From 17f0ec527d6e1c2c05a82e0a455cc0ca374d63ff Mon Sep 17 00:00:00 2001
From: Daniel Micay <daniel.micay@grapheneos.org>
Date: Tue, 28 Oct 2025 02:48:49 -0400
Subject: [PATCH] cleanly phase in new TLS session ticket keys

This closes a small window where new workers could give keys not
accepted by the old workers before they're gracefully shut down. This
will also be needed when syncing keys across a cluster.
---
 create-session-ticket-keys | 6 +++---
 rotate-session-ticket-keys | 7 ++++---
 2 files changed, 7 insertions(+), 6 deletions(-)
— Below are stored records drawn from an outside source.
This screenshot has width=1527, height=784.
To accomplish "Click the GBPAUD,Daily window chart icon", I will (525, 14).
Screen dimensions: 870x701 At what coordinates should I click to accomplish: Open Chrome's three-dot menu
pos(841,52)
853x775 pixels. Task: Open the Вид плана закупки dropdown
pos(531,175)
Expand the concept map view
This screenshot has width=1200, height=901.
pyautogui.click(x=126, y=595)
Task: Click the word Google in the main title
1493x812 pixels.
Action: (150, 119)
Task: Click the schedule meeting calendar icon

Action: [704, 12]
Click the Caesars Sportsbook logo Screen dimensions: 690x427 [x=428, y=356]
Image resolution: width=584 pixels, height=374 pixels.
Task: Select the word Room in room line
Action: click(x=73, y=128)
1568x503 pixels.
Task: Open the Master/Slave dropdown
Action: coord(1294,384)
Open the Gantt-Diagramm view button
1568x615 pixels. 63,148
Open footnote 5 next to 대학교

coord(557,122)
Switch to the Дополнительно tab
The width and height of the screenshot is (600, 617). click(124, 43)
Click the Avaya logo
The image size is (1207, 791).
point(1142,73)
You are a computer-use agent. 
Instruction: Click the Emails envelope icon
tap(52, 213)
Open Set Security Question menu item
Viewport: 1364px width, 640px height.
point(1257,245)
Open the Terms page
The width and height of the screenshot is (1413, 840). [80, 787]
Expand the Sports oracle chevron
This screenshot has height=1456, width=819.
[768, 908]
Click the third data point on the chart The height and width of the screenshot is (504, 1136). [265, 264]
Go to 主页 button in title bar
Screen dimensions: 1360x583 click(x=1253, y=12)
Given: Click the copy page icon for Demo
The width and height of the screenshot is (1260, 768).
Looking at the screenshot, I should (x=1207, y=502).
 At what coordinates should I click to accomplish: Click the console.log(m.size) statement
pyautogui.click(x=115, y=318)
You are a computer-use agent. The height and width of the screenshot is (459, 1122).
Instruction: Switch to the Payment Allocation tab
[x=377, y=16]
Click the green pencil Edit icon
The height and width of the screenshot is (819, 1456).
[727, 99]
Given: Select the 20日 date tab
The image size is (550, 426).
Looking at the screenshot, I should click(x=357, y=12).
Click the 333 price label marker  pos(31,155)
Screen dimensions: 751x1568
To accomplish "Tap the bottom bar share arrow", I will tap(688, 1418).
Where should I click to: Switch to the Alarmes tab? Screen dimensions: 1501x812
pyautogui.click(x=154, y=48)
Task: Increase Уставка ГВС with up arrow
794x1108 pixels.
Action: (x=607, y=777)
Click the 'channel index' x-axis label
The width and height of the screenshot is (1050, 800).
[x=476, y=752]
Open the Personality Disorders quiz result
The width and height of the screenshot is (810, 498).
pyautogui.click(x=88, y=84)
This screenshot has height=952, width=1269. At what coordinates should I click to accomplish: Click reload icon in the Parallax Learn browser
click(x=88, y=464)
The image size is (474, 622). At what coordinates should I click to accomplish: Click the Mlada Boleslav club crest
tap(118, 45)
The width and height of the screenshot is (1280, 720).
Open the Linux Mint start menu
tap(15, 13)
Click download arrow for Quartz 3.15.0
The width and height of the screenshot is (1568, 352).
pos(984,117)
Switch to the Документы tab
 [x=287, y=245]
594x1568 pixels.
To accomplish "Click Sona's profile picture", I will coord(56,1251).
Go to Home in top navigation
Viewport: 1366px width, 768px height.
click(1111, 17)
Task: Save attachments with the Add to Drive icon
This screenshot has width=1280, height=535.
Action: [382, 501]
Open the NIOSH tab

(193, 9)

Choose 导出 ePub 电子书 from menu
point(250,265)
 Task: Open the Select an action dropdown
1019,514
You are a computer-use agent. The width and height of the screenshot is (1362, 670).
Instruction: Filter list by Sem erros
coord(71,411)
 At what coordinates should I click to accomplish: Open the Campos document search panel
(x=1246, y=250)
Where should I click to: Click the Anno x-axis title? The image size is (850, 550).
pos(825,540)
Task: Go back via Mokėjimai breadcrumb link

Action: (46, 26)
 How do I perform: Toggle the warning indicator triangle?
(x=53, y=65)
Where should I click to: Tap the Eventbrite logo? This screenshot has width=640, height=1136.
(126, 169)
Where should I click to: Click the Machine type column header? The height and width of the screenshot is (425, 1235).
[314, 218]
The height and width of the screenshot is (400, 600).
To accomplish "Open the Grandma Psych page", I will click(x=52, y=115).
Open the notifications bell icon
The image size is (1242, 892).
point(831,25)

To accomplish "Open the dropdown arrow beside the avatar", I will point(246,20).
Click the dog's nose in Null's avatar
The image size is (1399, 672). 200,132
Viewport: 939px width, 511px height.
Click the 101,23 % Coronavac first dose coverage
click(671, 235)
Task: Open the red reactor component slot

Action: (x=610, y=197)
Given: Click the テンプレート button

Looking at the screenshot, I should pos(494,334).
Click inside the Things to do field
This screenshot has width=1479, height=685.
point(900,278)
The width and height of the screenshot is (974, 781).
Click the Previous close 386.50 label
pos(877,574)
diff --git a/create-session-ticket-keys b/create-session-ticket-keys
index 25dbc49..2b936a0 100755
--- a/create-session-ticket-keys
+++ b/create-session-ticket-keys
@@ -4,8 +4,8 @@ set -o errexit -o nounset -o pipefail
 
 cd /etc/session-ticket-keys
 
-for i in {1..4}; do
-    head -c 80 </dev/random >$i.key
+for i in next.key {1..4}.key; do
+    head -c 80 </dev/random >$i
 done
 
-cat {1..4}.key > keys
+cat next.key {1..4}.key > keys
diff --git a/rotate-session-ticket-keys b/rotate-session-ticket-keys
index ea4df85..ad17703 100755
--- a/rotate-session-ticket-keys
+++ b/rotate-session-ticket-keys
@@ -7,10 +7,11 @@ cd /etc/session-ticket-keys
 rsync -tI 2.key 1.key
 rsync -tI 3.key 2.key
 rsync -tI 4.key 3.key
-head -c 80 </dev/random >new.key
-mv new.key 4.key
+rsync -tI next.key 4.key
+head -c 80 </dev/random >tmp.key
+mv tmp.key next.key
 
-cat {1..4}.key > keys.new
+cat next.key {1..4}.key > keys.new
 mv keys.new keys
 
 status=0